**Trecho fornecido:**

---*---

Uma Breve História da Arqueologia
Até chegar àquele ponto de ruptura, no entanto, o império viveu um florescimento ímpar, como testemunha a mostra. Entre os itens palpitantes estão um par de luvas feitas em ouro e estatuetas produzidas nos primeiros séculos da era cristã, mas que parecem pós-modernas — como um boneco com piercing no nariz e uma inusitada “tanga” criado na tradição Frias, do norte do Peru, e datado entre 200 a 700 d.C. A religião é o motor de boa parte das relíquias. Há artefatos elaborados para adornar sepulturas ou uso em cultos, da taça de prata sobre uma cabeça de lhama ou alpaca até uma trombeta ancestral com cabeça de felino e corpo de cobra. A exposição no CCBB reúne, ainda, um lote fabuloso dos objetos que são o símbolo maior do misticismo inca: os tumis, facas ricamente decoradas que eram utilizadas inclusive para sacrifícios humanos. Nesse sentido, os povos do Peru não eram tão macabros quanto os maias e astecas, da América Central e México. Mas também podiam executar pessoas — até mesmo crianças — como dádiva aos deuses em momentos dramáticos.

---*---

**Registros fornecidos:**
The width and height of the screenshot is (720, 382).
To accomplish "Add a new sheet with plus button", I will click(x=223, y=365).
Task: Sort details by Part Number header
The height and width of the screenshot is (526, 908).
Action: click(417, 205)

---*---

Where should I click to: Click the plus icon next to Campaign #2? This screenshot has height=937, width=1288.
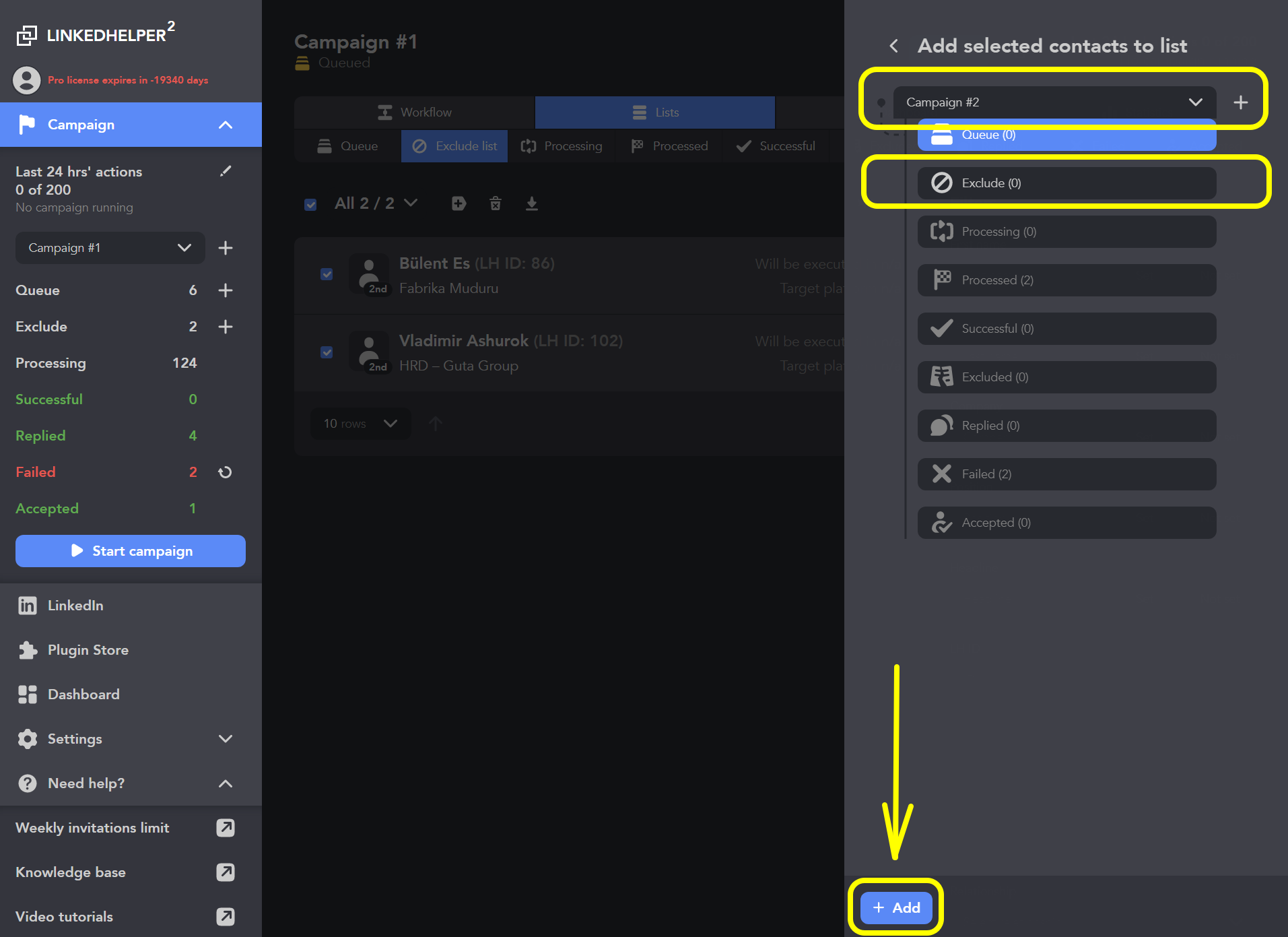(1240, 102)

---*---

**Enunciado:** Dê continuidade ao trecho sobre a exposição de peças do antigo Peru a partir de onde ele para. Os registros são um material separado do trecho.

**Resposta:**
Famoso por sua coleção dessas facas, o Museu do Ouro de Lima é uma instituição pioneira no empréstimo de tesouros incas para mostras internacionais. Mas, curiosamente, passou por um escândalo de efeito depurativo no começo dos anos 2000: de caráter privado, o museu foi acusado de ter antiguidades falsas em meio a seu acervo. De lá para cá, a coleção foi periciada por experts, e o governo peruano passou a catalogar todo o patrimônio histórico em mãos particulares no país. “Hoje, posso assegurar que tudo que será mostrado é verdadeiro”, disse a VEJA a arqueóloga Paloma Carcedo, que conduziu o pente-fino. Ao menos nesse caso, portanto, tudo que reluz é — ainda bem — ouro.